== Work to be completed ==
Reproduce all of the following lines, including each request, increasing every coordinate in the answers by 116. Omit the pictures from your response.

(Entries on locating words and elements)
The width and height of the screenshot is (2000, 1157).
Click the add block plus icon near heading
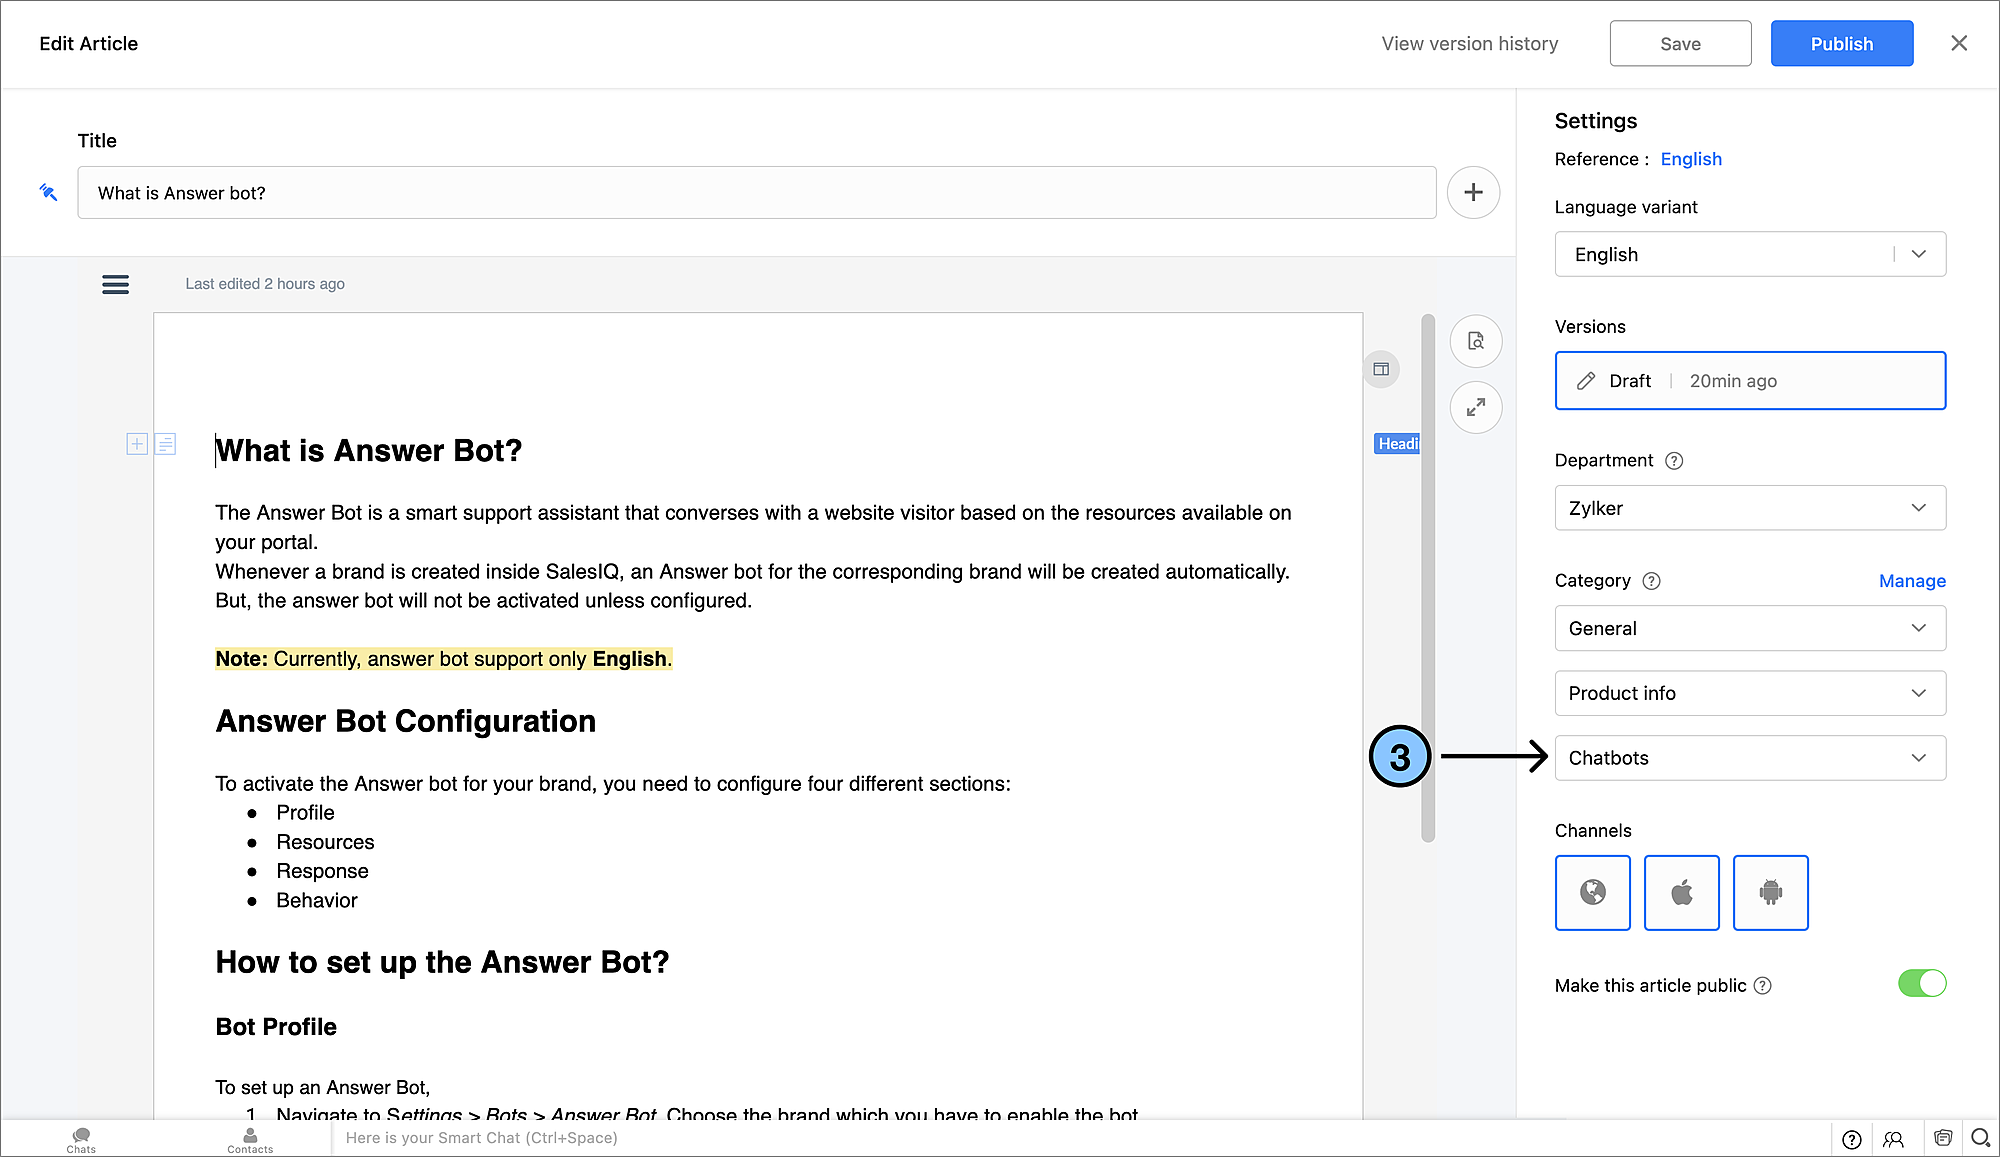137,444
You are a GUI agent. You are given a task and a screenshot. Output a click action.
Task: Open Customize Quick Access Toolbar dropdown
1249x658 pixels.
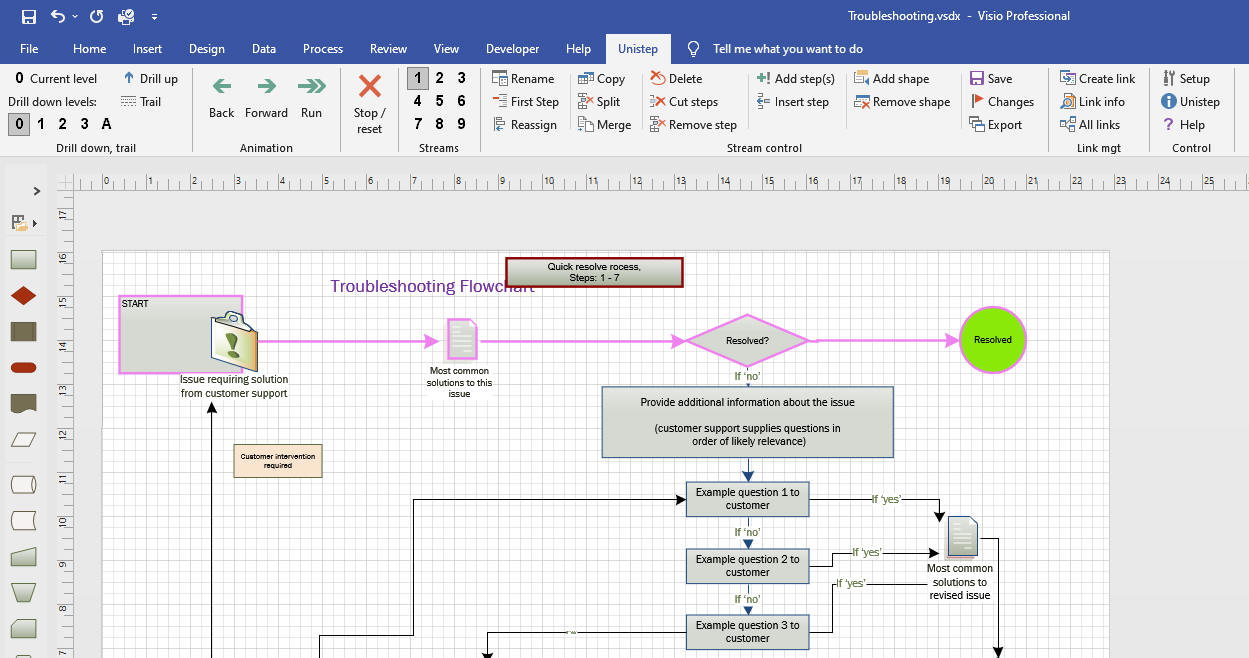pyautogui.click(x=154, y=17)
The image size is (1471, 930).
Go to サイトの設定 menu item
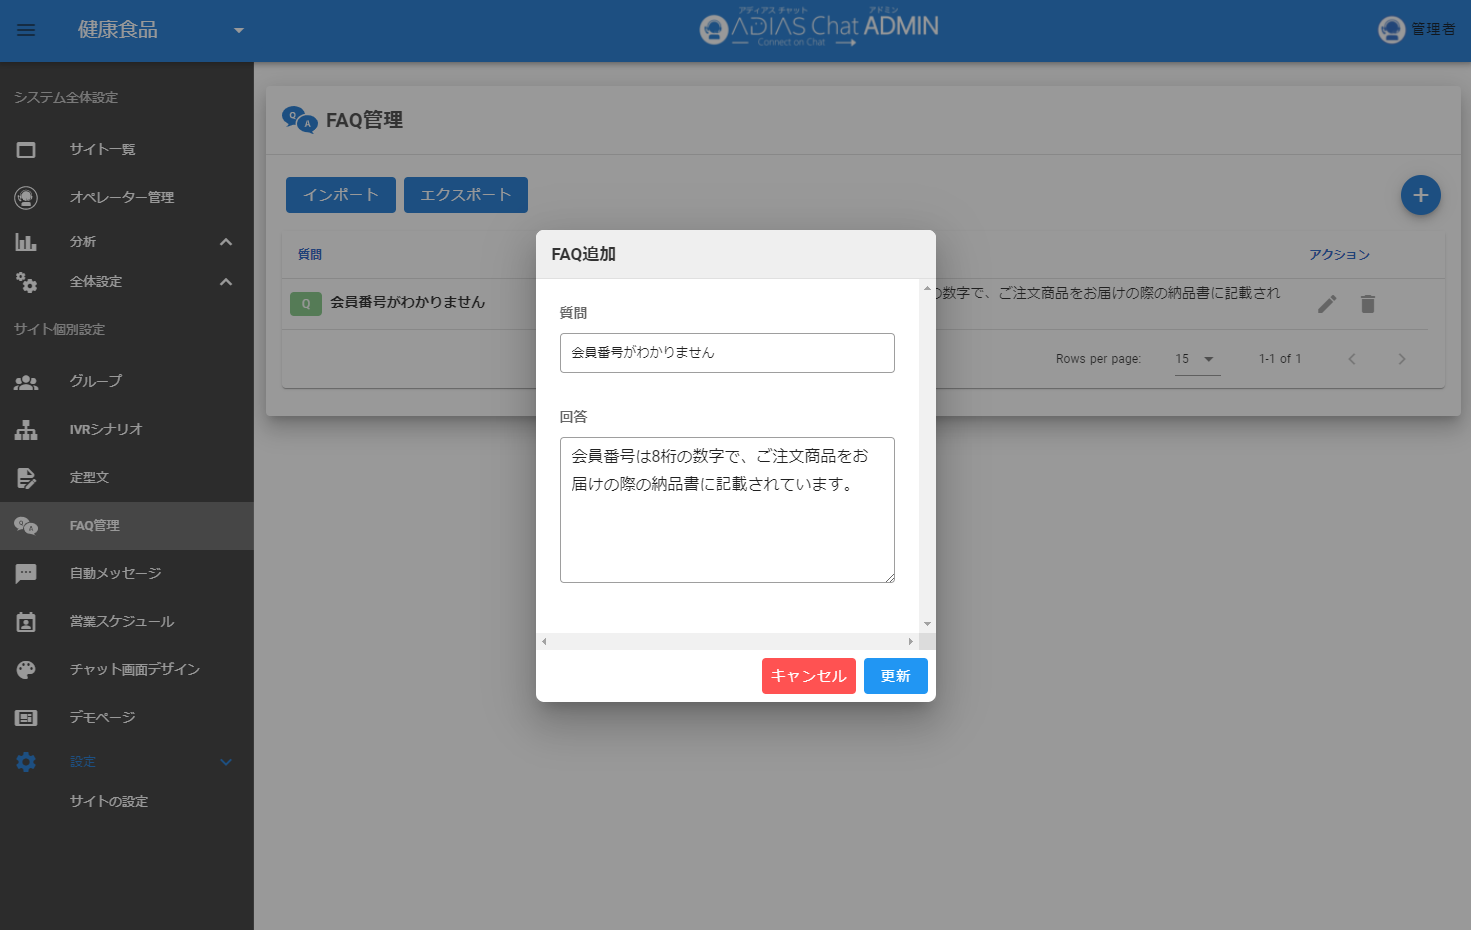click(108, 802)
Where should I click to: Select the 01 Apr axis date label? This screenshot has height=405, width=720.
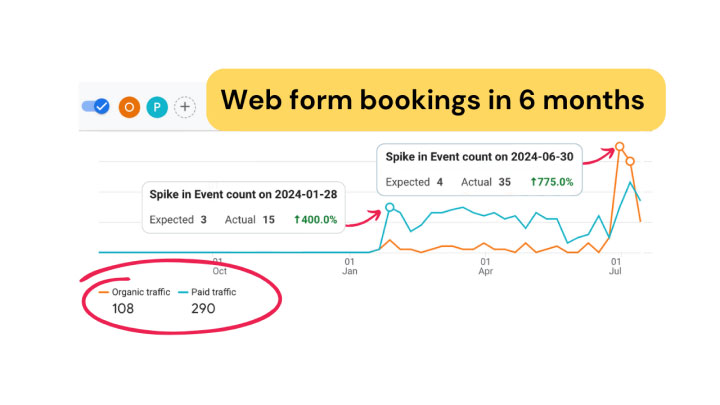click(486, 265)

== The reply ==
The width and height of the screenshot is (2000, 1157).
Click the add block plus icon near heading
253,560
You are a GUI agent. You are given a task and a screenshot. Output a click action.
Task: Open Customize Quick Access Toolbar dropdown
1249x658 pixels.
pyautogui.click(x=270, y=133)
The image size is (1471, 930).
Go to サイトの設定 menu item
click(224, 918)
Where should I click to: Select the 01 Apr axis date label? This screenshot has height=405, width=720.
click(602, 381)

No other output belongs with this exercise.